Mary shook her head. “Over three years it lasted. Way too long.”

“Yeah, but it’s over with now,” Jan took a drag and exhaled. “We took care of the guy. You did, anyway. That’s the important thing.”

“I know.”

“Thanks for doing it.”

Mary leaned over, hugged Jan, and kissed her cheek. Then she snubbed out her cigarette, took Jan’s and snubbed hers out as well and said, “I’ll be right back.”

“Where you going?”

“Nowhere. Just a second.”

Mary went to her trunk, opened it, and took out a knife wrapped in a silk sheath. It was a treasured possession, one of the knives they’d once used for butchering hogs back on the farm. It held a special place in her heart because it was the knife she’d used on her uncle the night she caught him molesting Jan. While their uncle was attacking her, Mary had run to the workshop to grab the knife and then ran back into the barn just as the bastard was trying to thrust himself into her sister. But before he could, Mary leaped on him from behind and cut his throat in one swift swipe, just like they did with the pigs. He’d streamed a gusher of blood that had drowned out his screams.

Jan told Mary afterward that as the blood drained from their uncle’s neck, she truly believed he knew it was Mary who’d cut his throat, and that knowledge to this day still made them both happy.
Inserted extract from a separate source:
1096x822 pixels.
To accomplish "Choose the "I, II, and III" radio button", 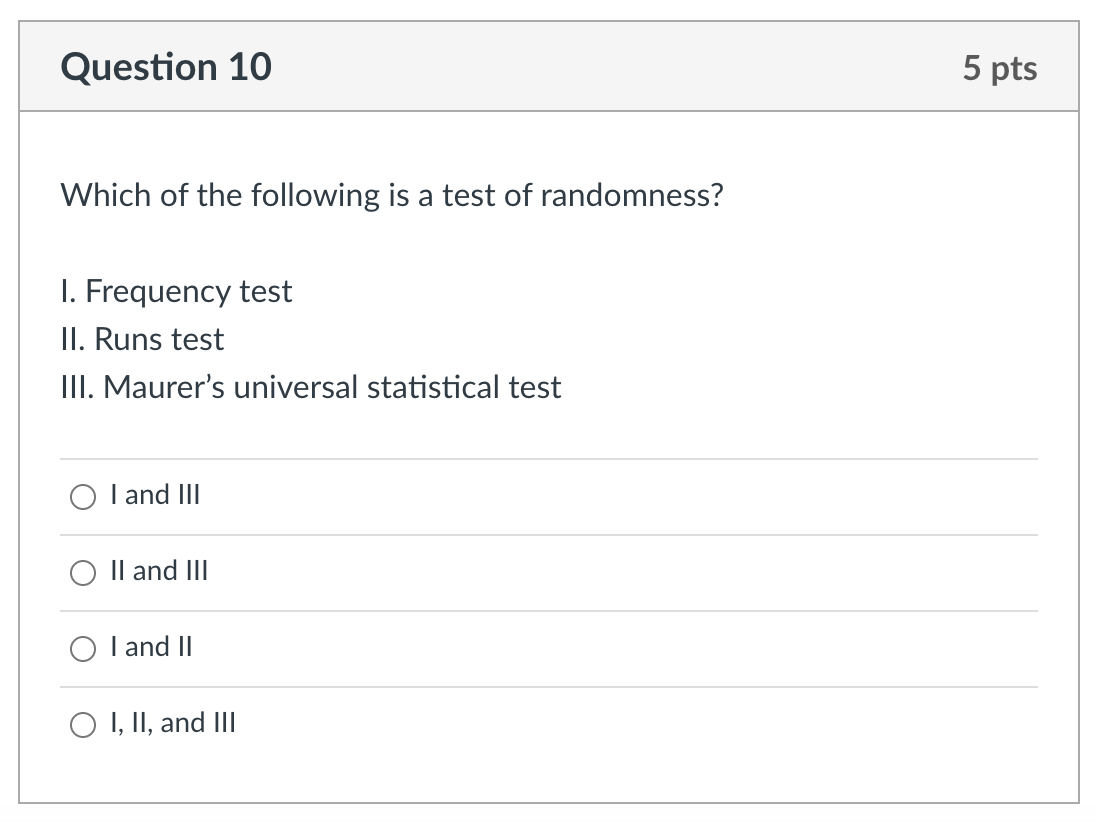I will tap(82, 724).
Jan didn’t even mind getting bathed in his blood that night. In fact, she kind of liked it. As their uncle squirmed on the barn floor, writhing and dying, she smeared his warm blood all over herself and then stood up and smeared it all over Mary. Then they hugged each other as they watched him die.

When he was dead, they hosed down the barn floor, washing all the blood away. Then the sisters cut him up with a saw and fed him to the hogs who ate hungrily, leaving no trace, not even a bone.

Mary sat down in the passenger’s seat and took the knife out of its sheath.

Jan knew what was coming and she smiled. “Blood sisters?” she asked.

“Forever and ever,” Mary said.

Then she cut her left palm, watched the blood appear, and smiled. Then she cut Jan’s right palm and they both watched the blood form. Then they pressed their palms together tight, their blood mingling. It felt good. The way it was meant to be.

And that’s how they drove to the east, two blood sisters together, holding hands and watching the sun rise on a brand new day. It was going to be a good one. Maybe even a great one. It was Sunday, bloody Sunday, and they were together, living their dream. They’d never been happier.